Data on where items appear
- - - - -
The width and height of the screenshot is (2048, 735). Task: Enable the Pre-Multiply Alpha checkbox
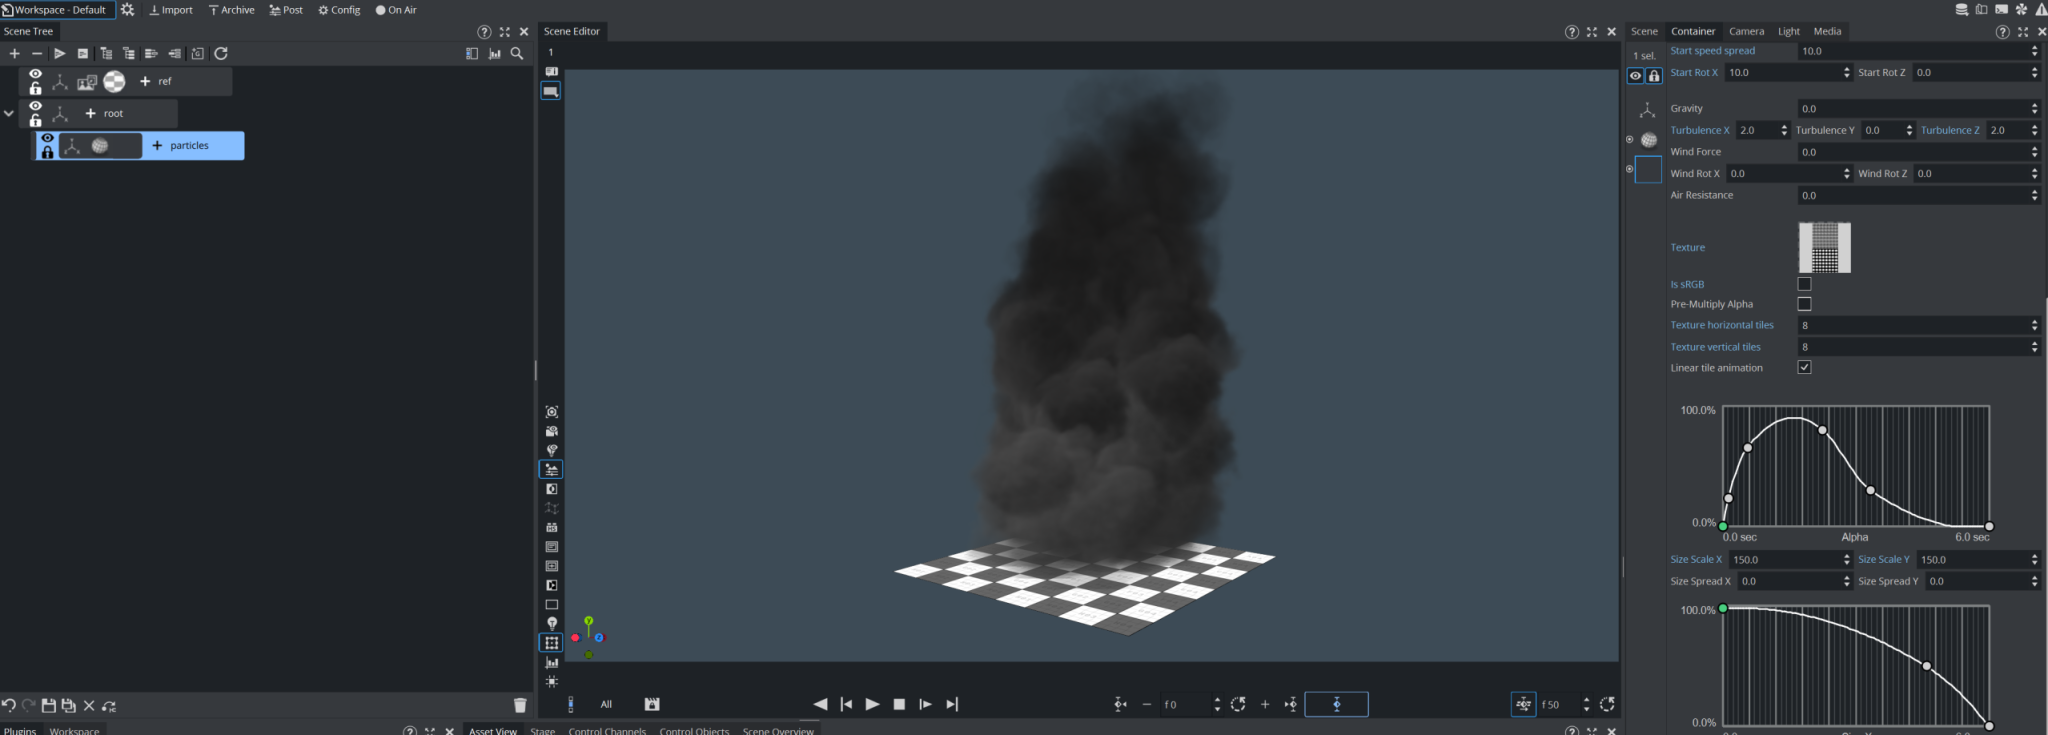[x=1804, y=304]
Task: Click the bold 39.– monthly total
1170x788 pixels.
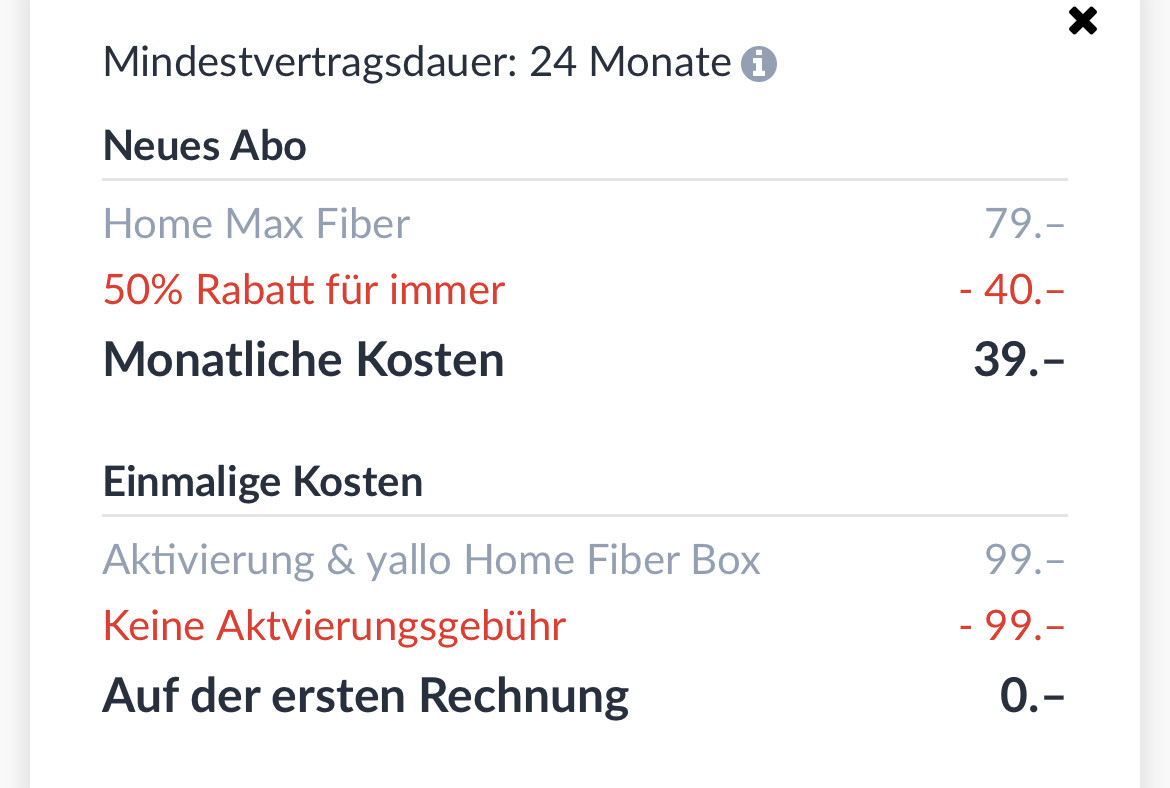Action: tap(1019, 360)
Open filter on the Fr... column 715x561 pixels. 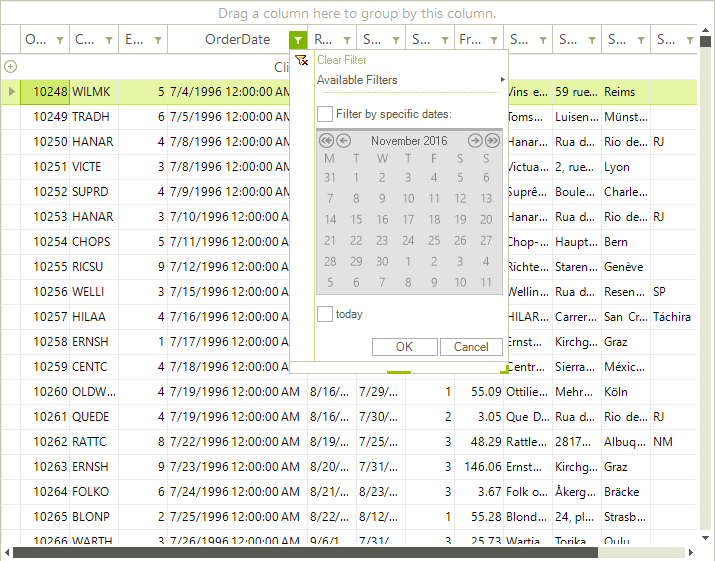tap(494, 40)
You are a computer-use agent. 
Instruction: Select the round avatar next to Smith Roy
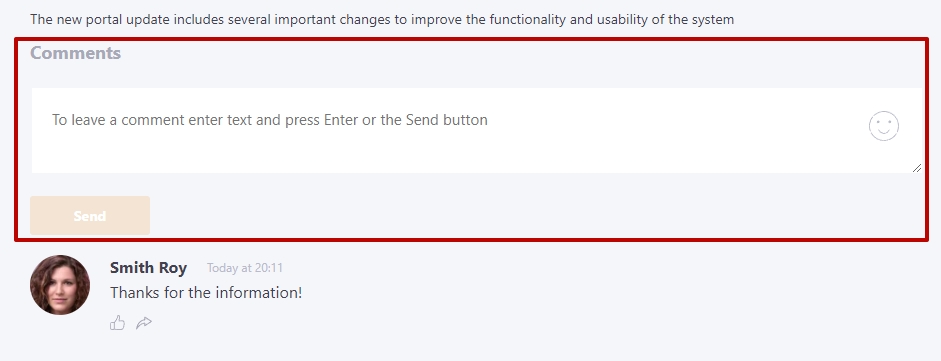60,285
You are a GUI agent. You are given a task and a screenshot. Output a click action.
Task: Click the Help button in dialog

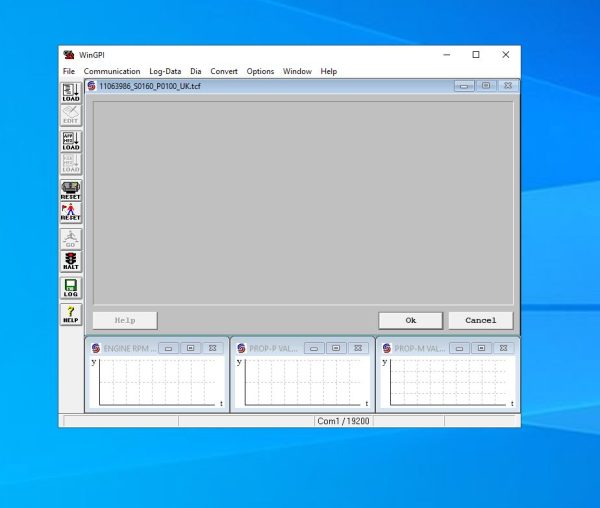125,321
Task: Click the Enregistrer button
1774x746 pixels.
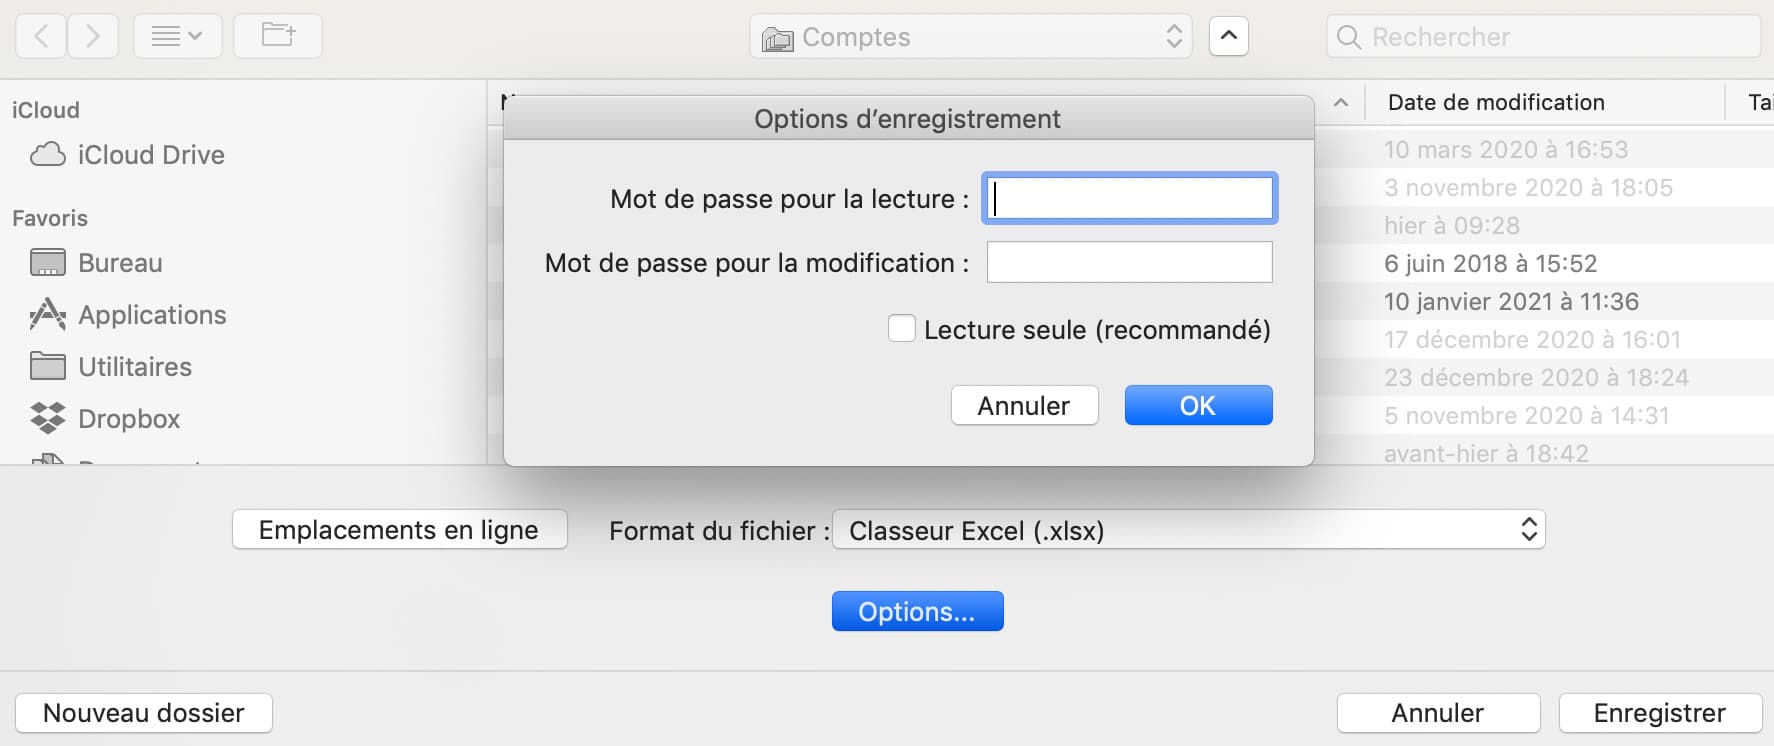Action: pyautogui.click(x=1659, y=713)
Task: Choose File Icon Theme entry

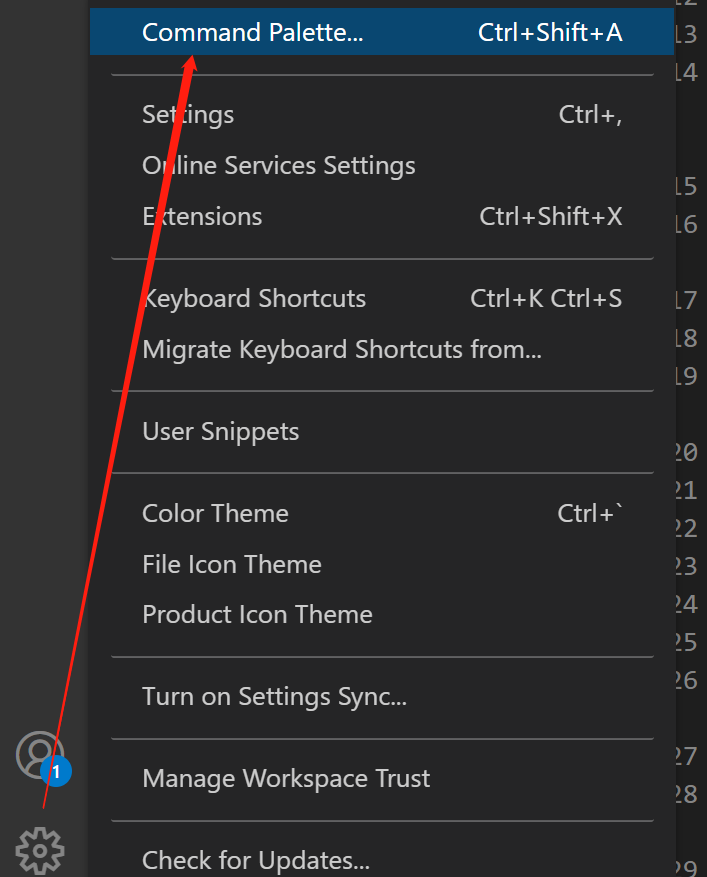Action: (x=231, y=565)
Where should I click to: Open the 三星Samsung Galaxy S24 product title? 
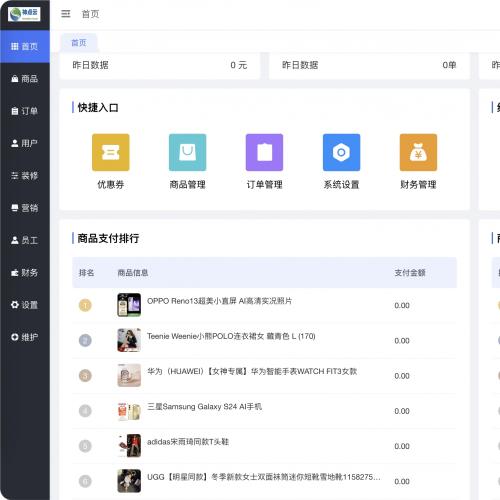[204, 407]
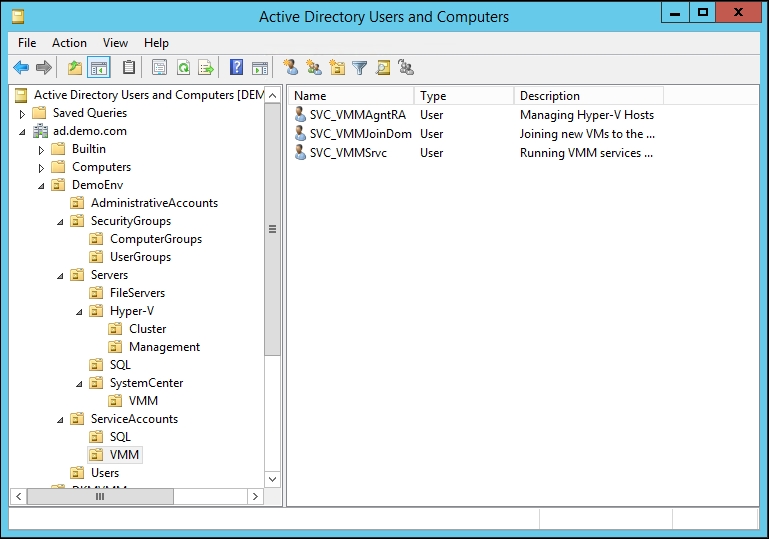
Task: Select the AdministrativeAccounts OU in tree
Action: 154,203
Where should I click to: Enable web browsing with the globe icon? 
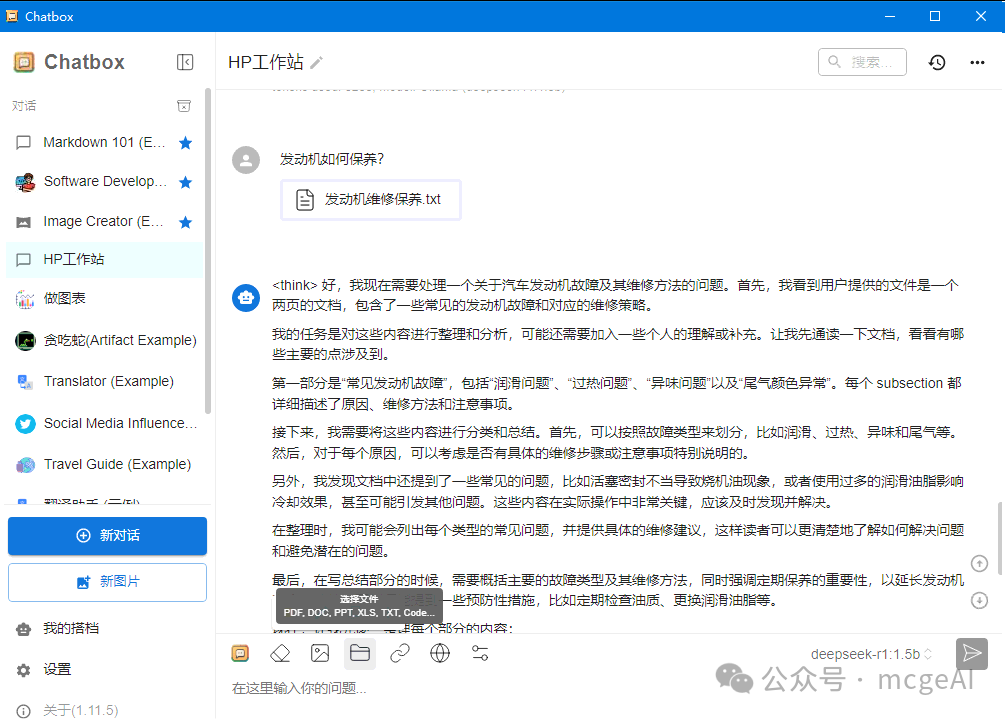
- - - - -
Copy out each line of the data above that contains the string "should". Uppercase and lowercase letters must match.

Where should I click to: Open the 三星Samsung Galaxy S24 product title? 
Where should I click to: Enable web browsing with the globe icon? 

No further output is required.